Reservoir sample of k items.

Example

o = ReservoirSample(k, Int)
s = Series(o)
fit!(s, 1:10000)
source
Series(stats...)
Series(data, stats...)
Series(weight, stats...)
Series(weight, data, stats...)

A Series is a container for a Weight and any number of OnlineStats. Updating the Series with fit!(s, data) will update the OnlineStats it holds according to its Weight.

Examples

Series(randn(100), Mean(), Variance())
Series(ExponentialWeight(.1), Mean())

s = Series(Mean())
fit!(s, randn(100))
s2 = Series(randn(123), Mean())
merge(s, s2)
source
StatLearn(p, loss, penalty, λ, updater)

Fit a statistical learning model of p independent variables for a given loss, penalty, and λ. Arguments are:

  • loss: any Loss from LossFunctions.jl

  • penalty: any Penalty from PenaltyFunctions.jl.

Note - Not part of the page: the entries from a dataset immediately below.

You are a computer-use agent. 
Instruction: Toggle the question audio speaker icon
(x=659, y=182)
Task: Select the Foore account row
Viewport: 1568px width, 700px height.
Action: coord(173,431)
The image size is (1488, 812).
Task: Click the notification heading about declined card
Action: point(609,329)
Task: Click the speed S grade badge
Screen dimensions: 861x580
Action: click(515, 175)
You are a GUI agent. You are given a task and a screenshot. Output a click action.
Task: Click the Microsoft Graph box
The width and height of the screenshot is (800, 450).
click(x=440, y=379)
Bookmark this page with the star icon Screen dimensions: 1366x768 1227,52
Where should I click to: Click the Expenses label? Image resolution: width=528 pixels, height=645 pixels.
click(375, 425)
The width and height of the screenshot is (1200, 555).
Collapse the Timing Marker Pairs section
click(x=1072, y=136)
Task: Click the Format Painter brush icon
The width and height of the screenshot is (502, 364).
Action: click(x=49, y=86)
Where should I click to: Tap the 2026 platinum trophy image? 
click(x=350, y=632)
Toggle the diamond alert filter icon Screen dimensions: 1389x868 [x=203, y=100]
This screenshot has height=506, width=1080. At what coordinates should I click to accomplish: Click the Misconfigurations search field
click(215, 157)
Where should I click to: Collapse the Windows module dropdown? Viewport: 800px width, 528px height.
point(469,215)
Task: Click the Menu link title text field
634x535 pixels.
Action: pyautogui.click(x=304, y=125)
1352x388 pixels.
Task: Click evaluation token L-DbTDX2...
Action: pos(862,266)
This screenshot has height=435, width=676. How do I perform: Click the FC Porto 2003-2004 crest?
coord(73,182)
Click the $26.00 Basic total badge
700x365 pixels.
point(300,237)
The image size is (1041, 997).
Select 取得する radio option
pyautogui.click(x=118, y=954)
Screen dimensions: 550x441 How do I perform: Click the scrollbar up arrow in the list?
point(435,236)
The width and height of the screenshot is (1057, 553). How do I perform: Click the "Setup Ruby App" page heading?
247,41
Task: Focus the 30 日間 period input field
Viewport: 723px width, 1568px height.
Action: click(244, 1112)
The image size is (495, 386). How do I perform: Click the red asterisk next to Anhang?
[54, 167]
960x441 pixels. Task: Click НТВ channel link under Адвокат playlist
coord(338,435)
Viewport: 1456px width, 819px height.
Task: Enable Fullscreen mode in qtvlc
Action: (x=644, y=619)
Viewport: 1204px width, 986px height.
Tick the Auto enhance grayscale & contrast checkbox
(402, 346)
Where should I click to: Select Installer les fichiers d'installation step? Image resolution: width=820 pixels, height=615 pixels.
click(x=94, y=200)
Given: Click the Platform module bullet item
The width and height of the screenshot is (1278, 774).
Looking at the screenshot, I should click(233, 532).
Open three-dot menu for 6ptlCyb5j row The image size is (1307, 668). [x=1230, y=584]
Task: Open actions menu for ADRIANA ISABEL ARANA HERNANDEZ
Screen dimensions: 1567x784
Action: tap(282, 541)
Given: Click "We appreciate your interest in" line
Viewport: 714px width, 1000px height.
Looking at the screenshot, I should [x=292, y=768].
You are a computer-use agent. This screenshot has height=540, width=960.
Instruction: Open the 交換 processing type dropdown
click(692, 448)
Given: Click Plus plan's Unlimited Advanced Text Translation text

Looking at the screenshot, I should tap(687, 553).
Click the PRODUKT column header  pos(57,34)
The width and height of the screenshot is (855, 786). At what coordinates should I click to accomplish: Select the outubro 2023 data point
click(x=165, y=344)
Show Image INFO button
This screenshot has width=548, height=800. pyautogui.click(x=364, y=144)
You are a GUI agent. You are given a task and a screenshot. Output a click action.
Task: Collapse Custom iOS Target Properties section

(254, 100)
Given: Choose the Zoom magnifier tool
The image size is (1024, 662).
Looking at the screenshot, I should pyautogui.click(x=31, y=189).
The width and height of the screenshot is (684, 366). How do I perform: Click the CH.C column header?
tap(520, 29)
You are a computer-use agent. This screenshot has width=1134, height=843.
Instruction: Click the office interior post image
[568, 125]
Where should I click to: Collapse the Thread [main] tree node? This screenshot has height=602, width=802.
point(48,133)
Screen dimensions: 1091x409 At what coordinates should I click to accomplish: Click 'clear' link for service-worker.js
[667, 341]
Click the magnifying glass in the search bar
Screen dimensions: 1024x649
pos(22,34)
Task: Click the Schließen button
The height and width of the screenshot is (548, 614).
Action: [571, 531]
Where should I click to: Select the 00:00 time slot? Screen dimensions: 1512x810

  • λ: a Float64 regularization parameter

  • updater: SPGD(), ADAGRAD(), ADAM(), or ADAMAX()

Example

using LossFunctions, PenaltyFunctions
x = randn(100_000, 10)
y = x * linspace(-1, 1, 10) + randn(100_000)
o = StatLearn(10, L2DistLoss(), L1Penalty(), .1, SPGD())
s = Series(o)
fit!(s, x, y)
coef(o)
predict(o, x)
source
    s = Series(randn(1000), StochasticLoss(QuantileLoss(.7)))

Minimize a loss (from LossFunctions.jl) using stochastic gradient descent.

Example

o1 = StochasticLoss(QuantileLoss(.7))  # approx. .7 quantile
o2 = StochasticLoss(L2DistLoss())      # approx. mean
o3 = StochasticLoss(L1DistLoss())      # approx. median
s = Series(randn(10_000), o1, o2, o3)
source
OnlineStats.SumType.
Sum()

Track the overall sum.

Example

s = Series(randn(1000), Sum())
value(s)
source
ADAGRAD(η)

Adaptive (element-wise learning rate) SPGD with step size η

source
ADAM(α1, α2, η)

Adaptive Moment Estimation with step size η and momentum parameters α1, α2

source
ADAMAX(α1, α2, η)

ADAMAX with step size η and momentum parameters α1, α2

source
BoundedEqualWeight(λ::Real = 0.1)
BoundedEqualWeight(lookback::Integer)
  • Use EqualWeight until threshold λ is hit, then hold constant.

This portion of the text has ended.